» WHAT YOU NEED TO DO
From the listing below, copy each line that contains the string "orange".

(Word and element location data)

◆ ◆ ◆

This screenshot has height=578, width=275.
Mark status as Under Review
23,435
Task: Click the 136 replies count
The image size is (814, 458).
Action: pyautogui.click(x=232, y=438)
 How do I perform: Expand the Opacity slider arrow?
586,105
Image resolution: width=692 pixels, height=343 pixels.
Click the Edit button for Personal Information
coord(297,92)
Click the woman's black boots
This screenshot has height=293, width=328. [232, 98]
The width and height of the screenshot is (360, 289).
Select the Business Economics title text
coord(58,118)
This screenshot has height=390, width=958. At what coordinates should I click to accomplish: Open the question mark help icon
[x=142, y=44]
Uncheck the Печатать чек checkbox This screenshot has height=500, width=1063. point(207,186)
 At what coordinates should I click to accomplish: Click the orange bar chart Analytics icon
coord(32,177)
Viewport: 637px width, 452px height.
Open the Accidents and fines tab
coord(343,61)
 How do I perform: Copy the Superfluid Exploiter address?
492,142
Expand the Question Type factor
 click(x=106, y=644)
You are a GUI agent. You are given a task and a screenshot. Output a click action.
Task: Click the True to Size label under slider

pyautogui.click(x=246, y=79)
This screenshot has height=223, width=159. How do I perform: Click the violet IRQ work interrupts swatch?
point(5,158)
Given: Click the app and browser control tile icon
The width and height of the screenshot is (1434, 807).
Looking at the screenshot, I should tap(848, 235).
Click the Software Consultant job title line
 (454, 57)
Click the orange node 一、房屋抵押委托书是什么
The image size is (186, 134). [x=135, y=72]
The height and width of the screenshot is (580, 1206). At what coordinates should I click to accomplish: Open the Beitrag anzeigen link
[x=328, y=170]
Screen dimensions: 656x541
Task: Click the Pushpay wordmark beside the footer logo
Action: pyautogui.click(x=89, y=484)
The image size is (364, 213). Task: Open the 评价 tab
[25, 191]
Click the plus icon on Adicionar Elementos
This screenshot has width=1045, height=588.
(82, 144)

◆ ◆ ◆

» FULL OUTPUT
 At what coordinates should I click to accomplish: Click the orange bar chart Analytics icon
Click the orange node 一、房屋抵押委托书是什么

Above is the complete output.